OPEB (Other Post Employment Benefits) - Mr. Mike Swift
Other
Post Employment Benefits Summary (pdf file)
Mr. Swift explained that the Governmental Accounting Standards Board has implemented new regulations effective July 1, 2007 where we will have to account for the County's liability for post employment benefits the way we account for liability under the pension plan. Our post employment benefits are retiree health and life insurance. Each year we will have to pay into a trust fund an actuarially calculated amount for future benefits earned by our employees.
As of June 30, 2006, the unfunded accrued liability is $488 million. The annual required contribution is $49 million. Currently, on a pay-as-you-go basis, we pay about $13 million per year for the pension plan. If we make no changes to the plan and we are 100% funded, we would have to increase our contributions by $36 million per year. Realistically, the Commission would not want to increase taxes to pay $36 million per year into a fund to pay these liabilities. We are looking at options of continuing benefits as they are or making changes to reduce these costs, and provide some additional funding.
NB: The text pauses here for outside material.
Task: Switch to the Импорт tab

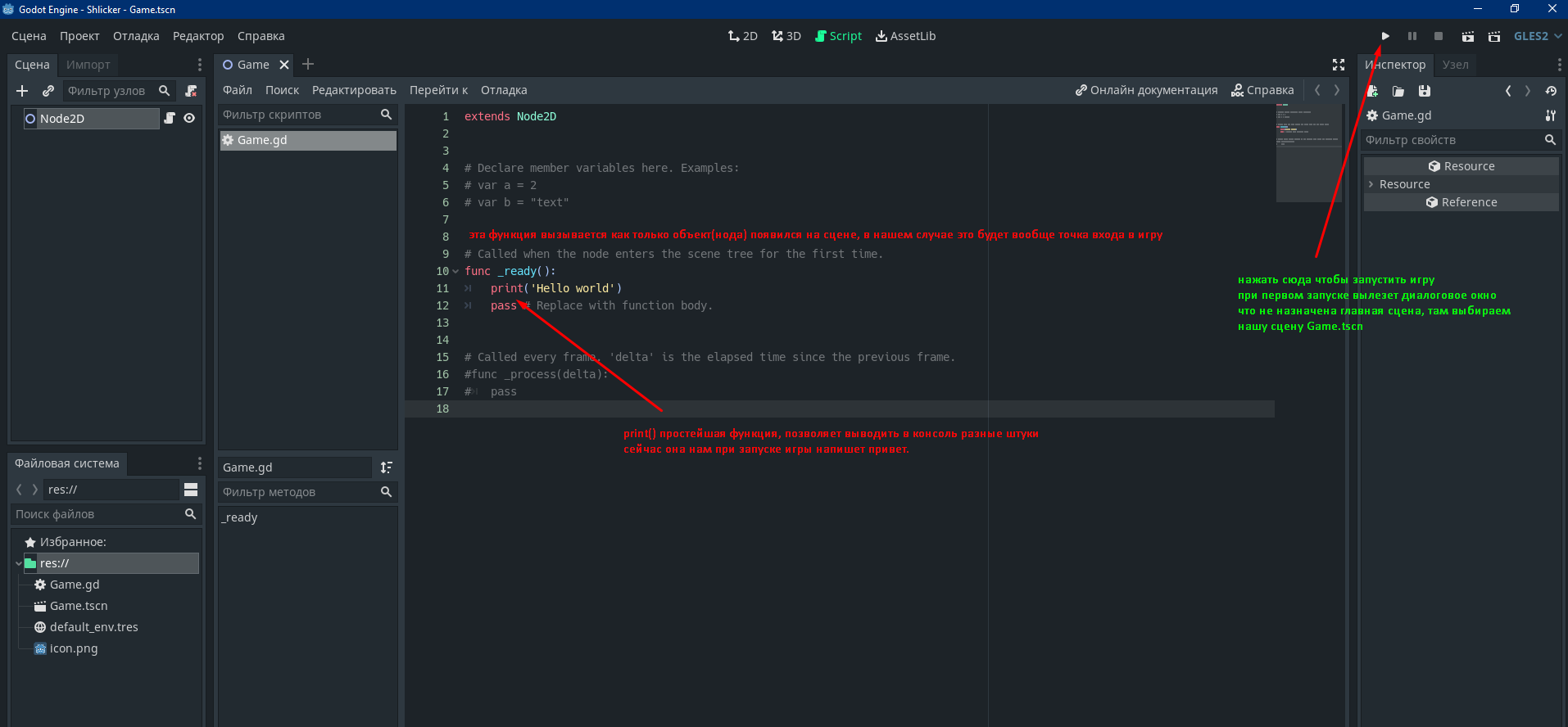Action: tap(88, 65)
By July 1, 2007, we will create a trust fund and start making regular payments into the trust fund to start accumulating money to pay for OPEB. The Commission will have to make a decision of how much to pay into the trust fund and if we are going to make changes to benefits.
The administration met with the Commission at their request about a week and a half ago, and there was some indication that they wanted to make some changes to the benefits. They asked that Mr. Swift & Mr. Martin get the UPPC's ideas of what changes should be made.
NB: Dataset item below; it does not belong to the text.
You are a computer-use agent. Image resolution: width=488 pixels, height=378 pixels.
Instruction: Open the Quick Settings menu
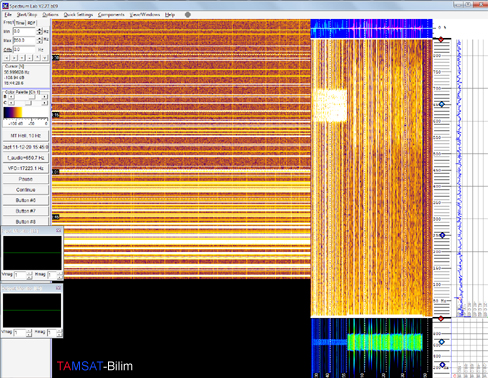pyautogui.click(x=78, y=15)
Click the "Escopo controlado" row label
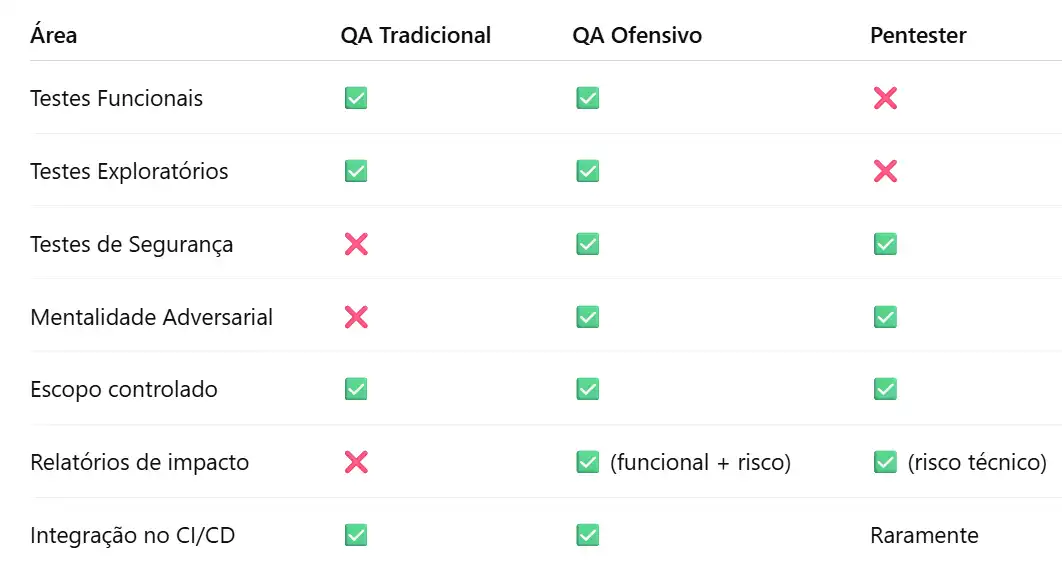1062x562 pixels. [124, 390]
Retiree Life Insurance - After presenting the possible benefit changes (see attachment) and much discussion, motion was made by Ms. Lee Wessels to recommend proposing option #1 with the opportunity for retirees to purchase any sum additional up to their current salary at the $1.73 per thousand cost, along with options #4 and #5 and offer voluntary term life insurance to new employees. Seconded by Minnie McCray. Two members voted for; two against. Motion failed.
After further discussion, motion was made by Steve Stamsom to amend the previous motion to propose option #1 with the opportunity for retirees to purchase any sum additional up to their current salary at 50% (86.5 cents per thousand) of the actual cost to the county, along with options #4 and #5 and offer voluntary term life insurance to new employees. Seconded be Minnie McCray. Motion carried.
Retiree Health Insurance - Mr. Swift presented the possible benefit changes (see attached). The committee is okay with 1a, but in 1b and 1c, they suggest changing the word "require" to "allow." The committee was in consensus with #3, but not with #4 and #5.
The committee proposed the following changes to Service Years at Retirement:
| Service Yrs. at Retirement |
Current |
Proposed |
Committee's Proposal |
Over 25 years
|
30% |
40% |
30% |
| 21 - 25 years |
30% |
50% |
40% |
| 16 - 20 years |
39% |
75% |
50% |
| 11 - 15 years |
40.5% |
100% |
100% |
| 7.5 - 10 years |
42% |
100% |
100% |
| Under 7.5 years |
N/A |
N/A |
N/A |
Mr. Stamsom further suggested that no changes should be made to Plan B retirees who are 65 years or more.
Lee Wessels made a motion to recommend the committee's proposal for Service Years at Retirement and accept Finance & Benefits' proposal for Retirees over 65, but freeze increases to Plan B retirees. Seconded by Minnie McCray. Motion carried.
SICK LEAVE - Paul Boyd
Mr. Boyd explained that the current policy on Sick Leave at Retirement states that an individual whose has never been on grades 51 and above would receive a payout of up to 75 days of sick leave based on an annual salary of $20,000.
As a result of the recent grade changes that have been made by Compensation, a number of employees are now above what the current policy states. The proposal is to make provisions to grandfather those employees who were affected by the grade change.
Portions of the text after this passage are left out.